Especialistas destacam o risco de agravamento rápido da gripe aviária
Há meses, a doença vem preocupando cientistas e autoridades da saúde pública dos EUA
Saúde|Apoorva Mandavilli, do The New York Times
Quando a gripe aviária atingiu o gado leiteiro há um ano, parecia possível que se espalhasse apenas por alguns rebanhos isolados e desaparecesse tão rapidamente quanto surgira. Em vez disso, o vírus infectou mais de 900 rebanhos e dezenas de pessoas, resultando em uma morte – e o surto não mostra sinais de diminuição.
Mais de uma dúzia de especialistas entrevistados afirmou que uma pandemia não é inevitável, mesmo agora. Mas uma série de eventos nas últimas semanas indica que a possibilidade já não é remota.
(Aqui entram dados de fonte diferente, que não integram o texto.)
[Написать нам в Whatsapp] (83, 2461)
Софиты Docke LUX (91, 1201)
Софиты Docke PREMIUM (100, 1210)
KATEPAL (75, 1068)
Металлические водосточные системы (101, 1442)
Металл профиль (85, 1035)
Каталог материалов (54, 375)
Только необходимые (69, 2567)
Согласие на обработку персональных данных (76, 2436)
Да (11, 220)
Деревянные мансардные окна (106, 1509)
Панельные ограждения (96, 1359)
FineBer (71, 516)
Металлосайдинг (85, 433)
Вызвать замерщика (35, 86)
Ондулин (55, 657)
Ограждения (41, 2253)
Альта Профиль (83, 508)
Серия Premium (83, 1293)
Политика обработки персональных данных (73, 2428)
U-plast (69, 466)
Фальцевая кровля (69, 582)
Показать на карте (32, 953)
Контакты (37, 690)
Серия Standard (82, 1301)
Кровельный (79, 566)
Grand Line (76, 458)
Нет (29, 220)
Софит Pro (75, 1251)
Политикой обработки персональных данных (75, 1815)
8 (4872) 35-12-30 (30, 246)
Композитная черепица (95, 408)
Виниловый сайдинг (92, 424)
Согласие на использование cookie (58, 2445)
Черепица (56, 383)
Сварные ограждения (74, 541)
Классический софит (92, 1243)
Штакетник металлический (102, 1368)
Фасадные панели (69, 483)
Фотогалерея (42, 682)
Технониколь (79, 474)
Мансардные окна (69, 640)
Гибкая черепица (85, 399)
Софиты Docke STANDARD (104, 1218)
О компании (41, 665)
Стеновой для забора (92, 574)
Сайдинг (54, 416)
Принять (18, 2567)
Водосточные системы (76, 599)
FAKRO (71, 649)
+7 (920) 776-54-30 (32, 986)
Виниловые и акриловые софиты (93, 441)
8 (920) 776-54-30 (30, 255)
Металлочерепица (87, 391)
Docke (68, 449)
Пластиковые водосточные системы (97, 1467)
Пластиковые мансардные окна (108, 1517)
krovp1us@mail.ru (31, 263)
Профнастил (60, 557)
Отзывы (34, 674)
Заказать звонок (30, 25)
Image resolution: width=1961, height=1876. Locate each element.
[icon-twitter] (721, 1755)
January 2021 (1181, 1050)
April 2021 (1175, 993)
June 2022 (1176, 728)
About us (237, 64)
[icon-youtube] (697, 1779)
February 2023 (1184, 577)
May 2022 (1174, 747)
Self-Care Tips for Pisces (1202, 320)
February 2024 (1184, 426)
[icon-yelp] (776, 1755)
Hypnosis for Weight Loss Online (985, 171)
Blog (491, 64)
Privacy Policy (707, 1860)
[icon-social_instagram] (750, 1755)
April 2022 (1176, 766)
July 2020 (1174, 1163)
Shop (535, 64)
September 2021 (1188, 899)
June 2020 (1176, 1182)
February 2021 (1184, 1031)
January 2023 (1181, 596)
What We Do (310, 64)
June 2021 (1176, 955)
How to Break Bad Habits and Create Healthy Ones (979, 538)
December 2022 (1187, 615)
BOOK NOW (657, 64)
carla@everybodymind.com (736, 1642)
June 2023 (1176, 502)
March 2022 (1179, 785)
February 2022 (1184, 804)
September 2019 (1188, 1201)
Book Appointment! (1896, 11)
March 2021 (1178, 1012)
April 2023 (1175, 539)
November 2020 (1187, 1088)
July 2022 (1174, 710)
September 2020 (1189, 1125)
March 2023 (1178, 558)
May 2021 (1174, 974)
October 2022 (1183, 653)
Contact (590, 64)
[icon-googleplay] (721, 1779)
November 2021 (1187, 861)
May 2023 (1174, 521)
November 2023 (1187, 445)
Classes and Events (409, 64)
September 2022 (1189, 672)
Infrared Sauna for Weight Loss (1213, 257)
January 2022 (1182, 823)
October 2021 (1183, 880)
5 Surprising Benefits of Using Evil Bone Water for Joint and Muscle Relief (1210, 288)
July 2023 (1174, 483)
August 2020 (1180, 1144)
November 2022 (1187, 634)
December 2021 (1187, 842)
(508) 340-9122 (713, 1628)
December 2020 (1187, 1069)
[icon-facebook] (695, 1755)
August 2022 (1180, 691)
As diretrizes ineficazes, os testes inadequados e os longos atrasos na divulgação de dados – ecos dos erros cometidos durante a pandemia de Covid – desperdiçaram as oportunidades de conter o surto.
Em um exemplo emblemático da desorganização, alguns rebanhos leiteiros em Idaho, que foram infectados pela gripe aviária na primavera setentrional, apresentaram sintomas leves pela segunda vez no fim do outono, segundo a apuração feita pela reportagem. Em meados de janeiro, o Departamento de Agricultura dos Estados Unidos (Usda, sigla em inglês) declarou que nenhuma infecção nova em rebanhos do estado havia sido identificada desde outubro. Mas as autoridades estaduais mencionaram publicamente casos mais leves em novembro.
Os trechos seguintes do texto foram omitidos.